By George Pohly
@MIPrepZoneMD
EAST LANSING >> There’s some question as to whether New Haven is a “track school” or a “basketball school.”
After all, the Rockets, who played Friday in a state basketball semifinal game for the first time, won three consecutive state Class C track & field championships from 1994-96.
But there’s no question that hoops has carried the hopes and dreams of fans from the northern Macomb County village longer than any other sport.
“This is huge,” Chris Dilbert, 61, a former New Haven player who’s the president of the village of New Haven, said about a half-hour before tipoff of the Rockets’ game against Benton Harbor.
“We’ve waited our lifetimes for this,” Dilbert said. “It’s huge for the school. It’s probably even bigger for the community, as you can see by the turnout.
“I’ve always believed that high school athletics is the glue that holds everybody together. This is really big.”
Len Rogan played for New Haven in the 1970s. A shooting guard, he graduated from the school in 1976 and then for several seasons refereed high school games.
“For me, it’s everything,” Rogan said of the Rockets’ semifinal berth. “All the hard work we put in, all the times we made it right to the edge and didn’t get there.
“So to get there now, it’s like heaven. Everybody is so happy. I’m happy for the community, I’m happy for the school and I’m happy for the kids.”
Doors to the Breslin Center opened at 5 p.m. for the Class B doubleheader that began with the New Haven-Benton Harbor tip at 6.
New Haven fans were outside the arena 90 minutes early.
“The support is fantastic,” Rogan said. “It’s a wonderful thing. It was the same way back in the ‘70s and the ‘60s.”
Then Rogan added a line that has for years been the sentiment of village residents.
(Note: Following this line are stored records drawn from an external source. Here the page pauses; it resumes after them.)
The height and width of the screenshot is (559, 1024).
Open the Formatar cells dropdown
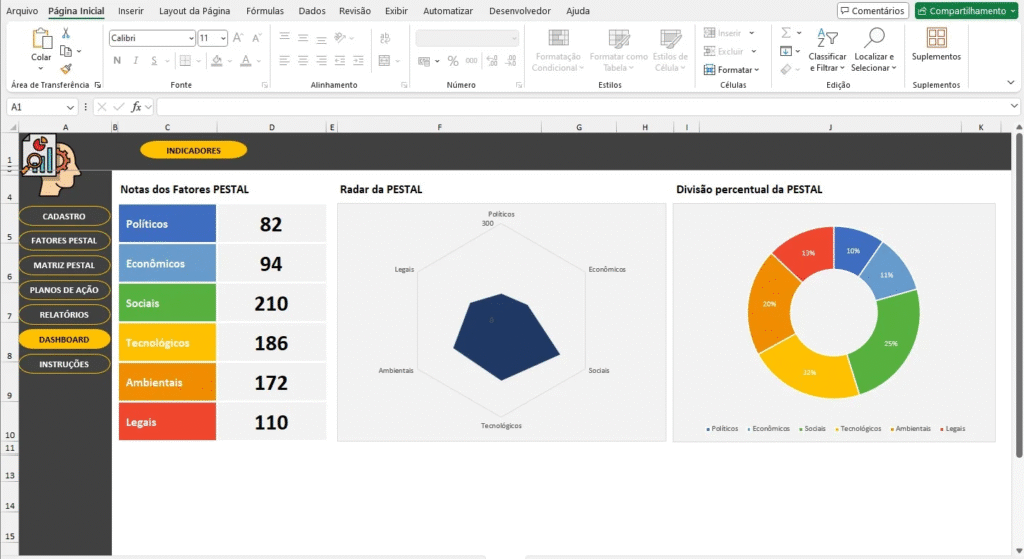[x=733, y=70]
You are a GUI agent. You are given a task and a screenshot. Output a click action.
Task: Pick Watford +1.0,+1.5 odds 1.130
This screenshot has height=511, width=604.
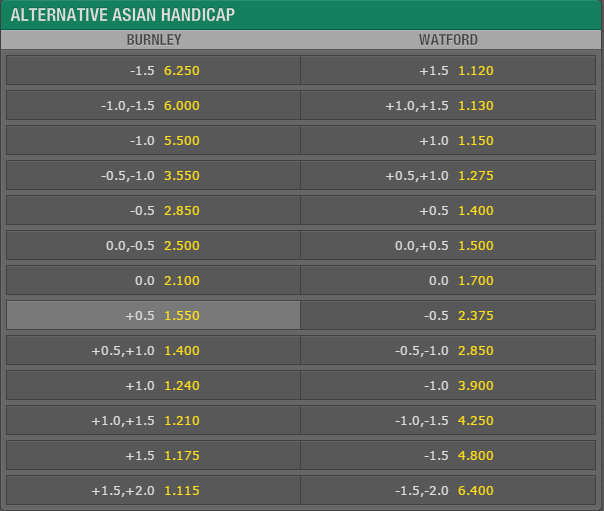tap(448, 106)
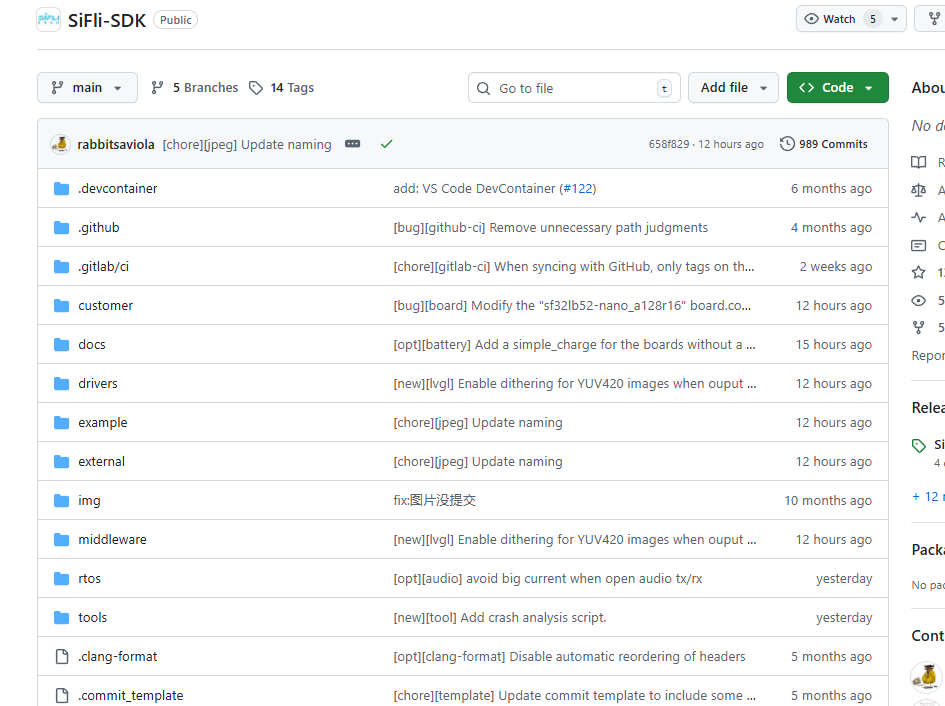Image resolution: width=945 pixels, height=706 pixels.
Task: Click the history clock icon near 989 Commits
Action: (x=787, y=144)
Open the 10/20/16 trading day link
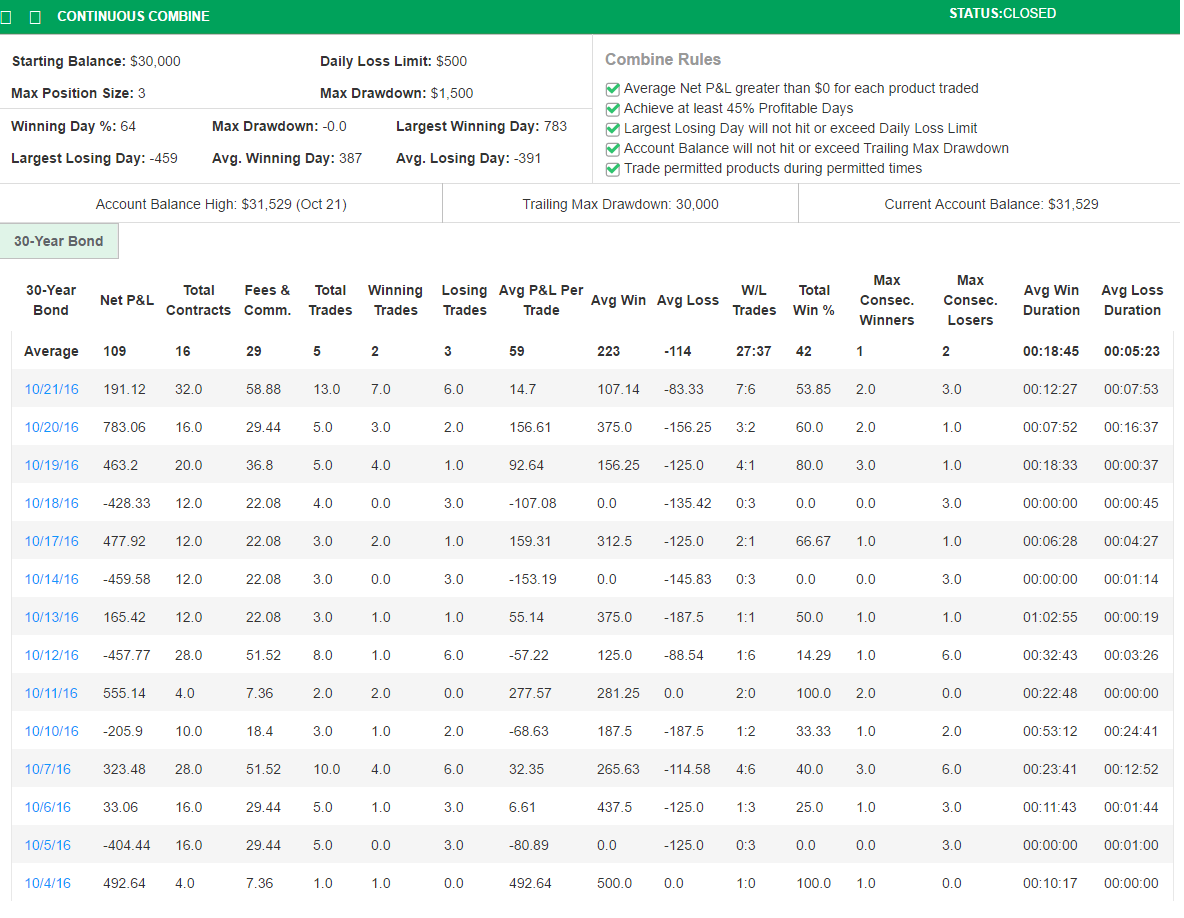The height and width of the screenshot is (918, 1184). tap(51, 427)
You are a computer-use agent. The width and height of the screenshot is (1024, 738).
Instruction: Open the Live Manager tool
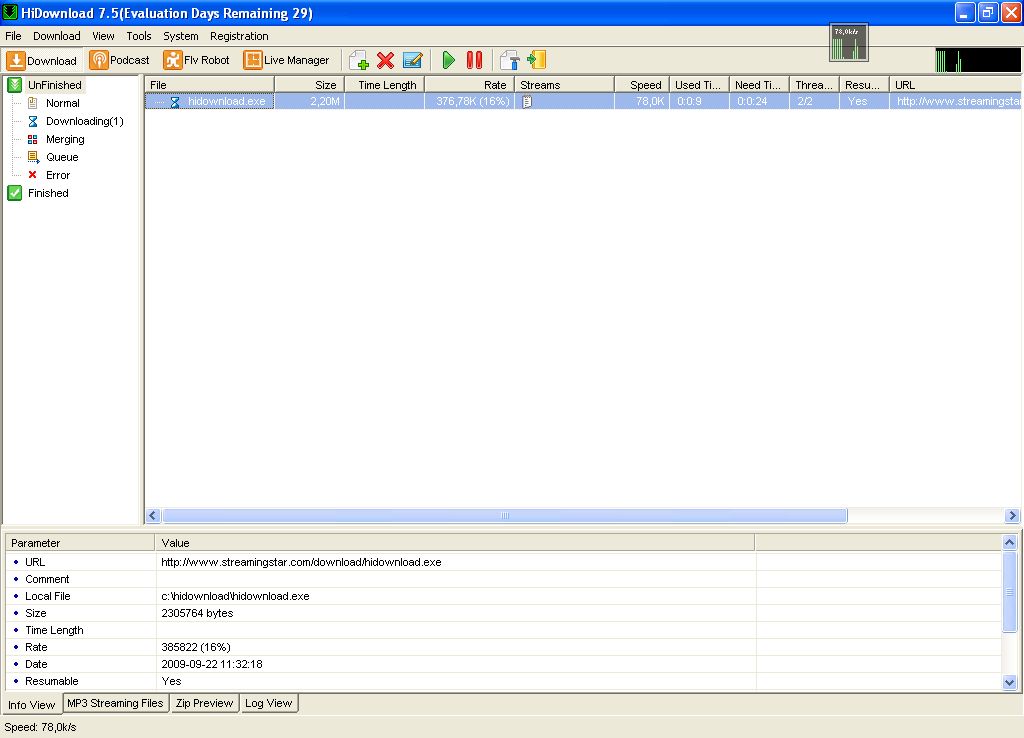287,60
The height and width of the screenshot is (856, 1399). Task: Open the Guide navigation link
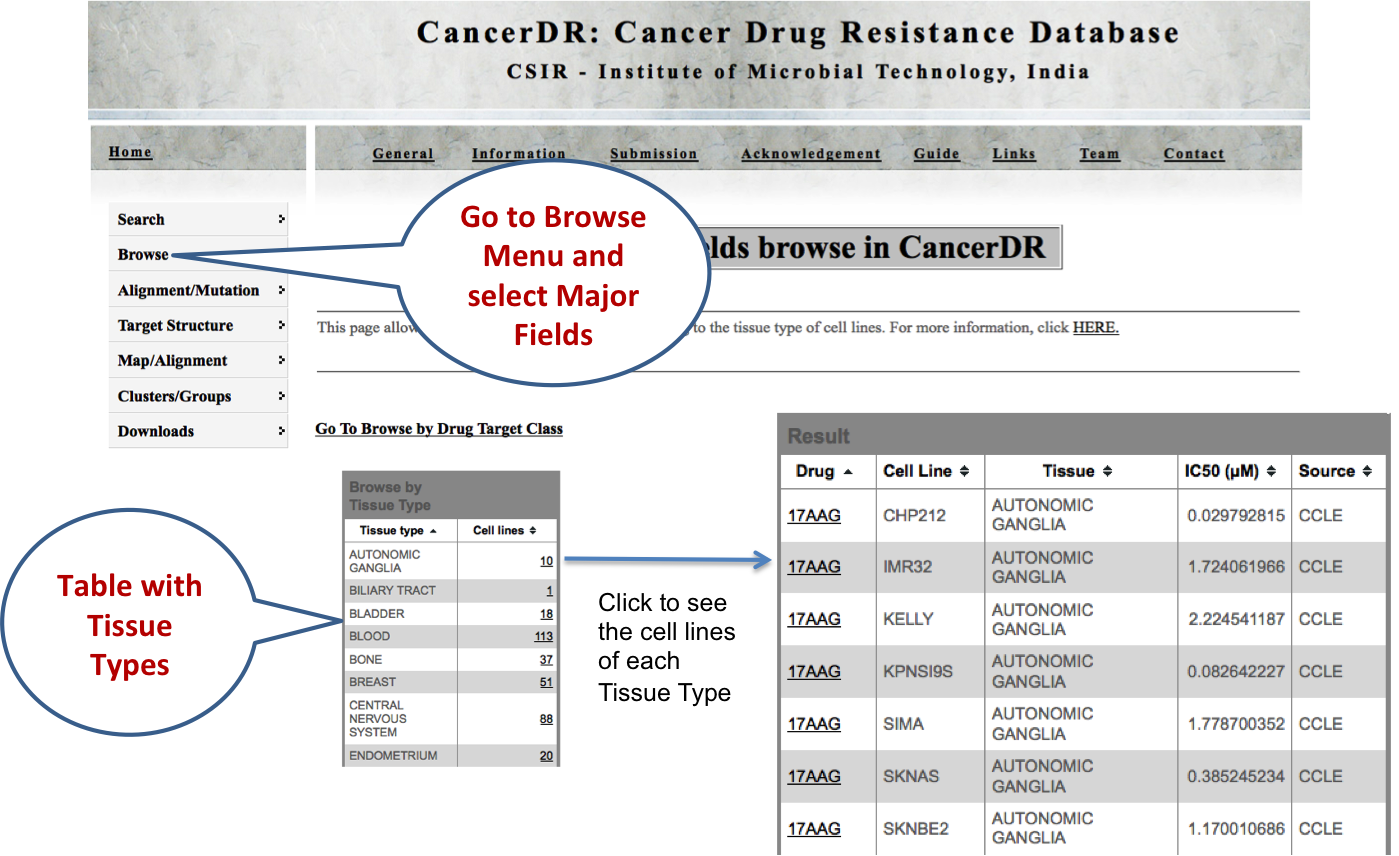click(936, 154)
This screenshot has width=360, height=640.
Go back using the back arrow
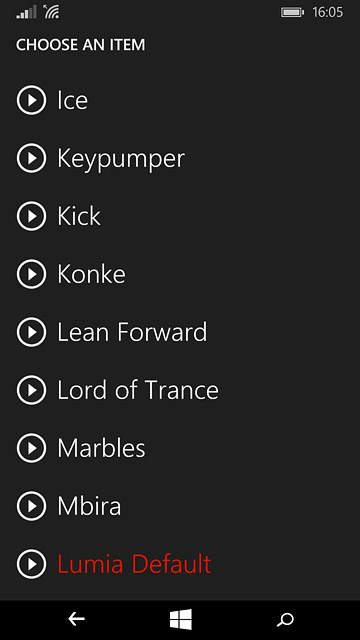point(76,620)
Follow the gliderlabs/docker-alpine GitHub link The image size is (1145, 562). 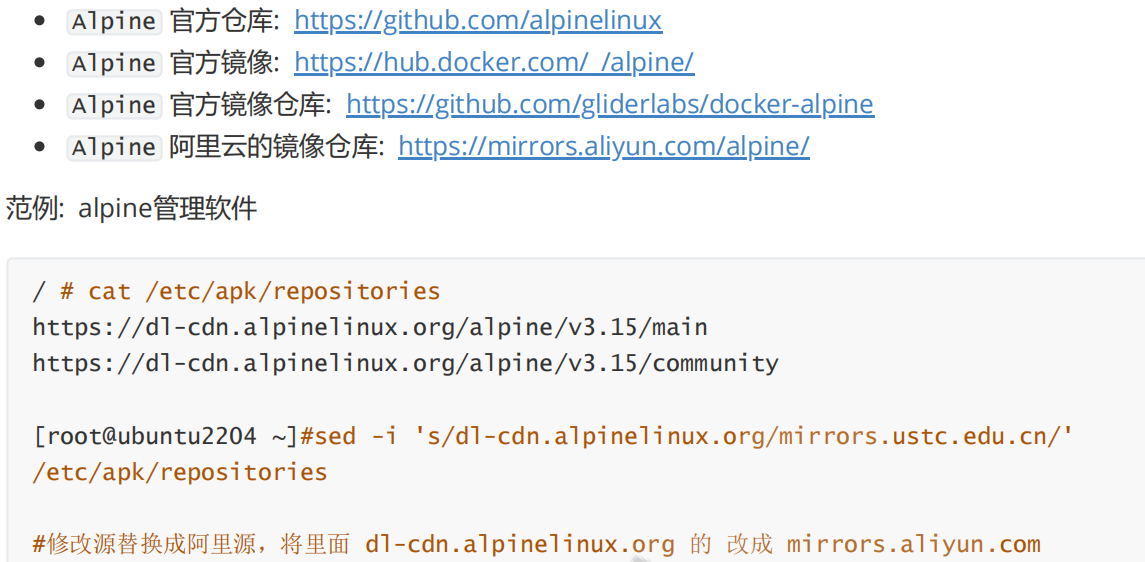[x=609, y=104]
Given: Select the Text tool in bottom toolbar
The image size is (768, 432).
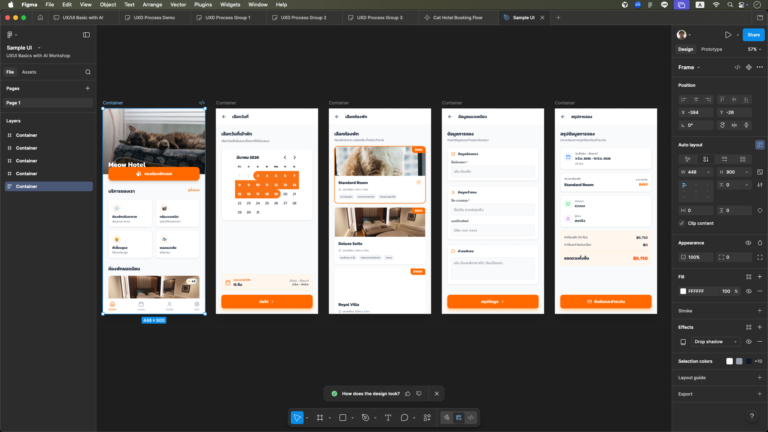Looking at the screenshot, I should click(x=387, y=417).
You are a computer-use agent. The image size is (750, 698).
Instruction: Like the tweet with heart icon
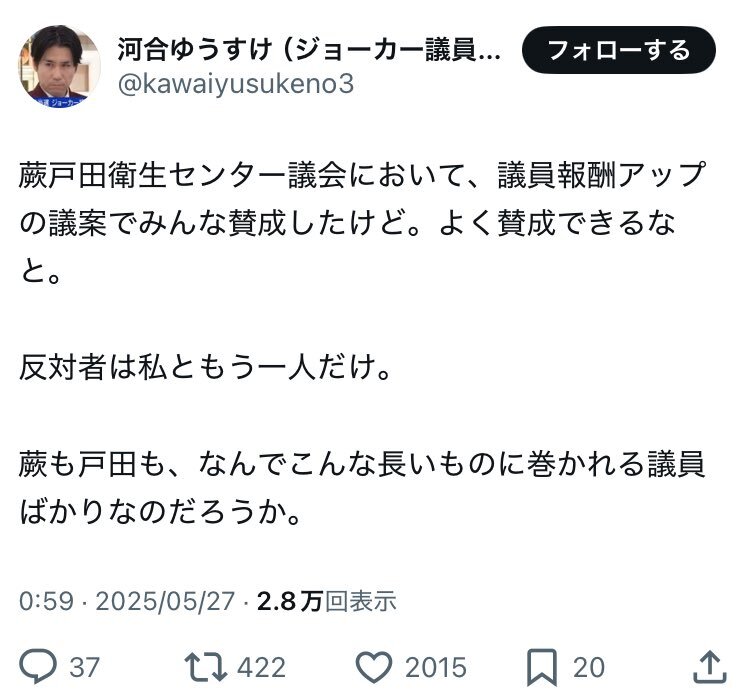coord(374,666)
“If you want to rob the town,” Rogan said with a smile, “rob it on game day, because there won’t be anybody there.”
New Haven’s success in basketball, and its yearning for achievement at the state level, dates back generations.
The 1942-43 Foundrymen – that was New Haven’s nickname back in the day – were champions of the Little Six, a forerunner of the Southern Thumb Association.
New Haven fans of the 1940s era will tell you that the school, which for years was unable to get past the regional-final stage of the state tournament, was primed for a deep run until three of its better players were summoned for military duty during World War II.
The Rockets looked like threats to go past a regional when teams led by two-time county Player of the Year Eli Sims, Roy Lee and Scott Belt won consecutive STA championships in 1969, ’70 and ’71.
But each season ended with New Haven losing in regional championship games.
“It was painful,” Ken Sims, a younger brother of Eli who coached the Rockets in the 1990s, said.
From 1959 through 1982, New Haven competed in eight regionals. Seven times, the Rockets reached a regional final, and lost every time.
The Rockets finally won a regional championship in 1990. But they lost the ensuing quarterfinal game.
They didn’t win any of the first five regionals they appeared in after 1990. And then, after clearing the regional hurdle three times from 2012-16, they went 0-3 in quarterfinal games.
The frustration ended Tuesday when New Haven knocked off Detroit Osborn 73-66 in a quarterfinal at Marysville.
Ken Sims, who’s a former Rocket player who coached teams that included current New Haven coach Tedaro France II to regional finals in 1996 and 1997, was at the Breslin Center. He wore New Haven gear and the look of satisfied man.
“I’m overwhelmingly proud of our team this year,” Sims, a 1975 New Haven graduate, said. “I coached 20 years ago. We came up short.
“This right here is like redemption. It’s an exciting time for the whole city.”
Since 1980, county schools that went to state semifinals included Eisenhower, L’Anse Creuse North and Dakota.
The Little Six championship New Haven won in 1943 came about 30 years before any of those schools opened.
Eisenhower made a state semifinal in 1980, L’Anse Creuse North in 2012 and Dakota in 2016.
Now New Haven has taken its place with those teams and a select list of others from the county who reached a final four.
“We finally made it,” Ken Sims said. “I’m so proud. No matter what happens tonight, we’re here. We made it.”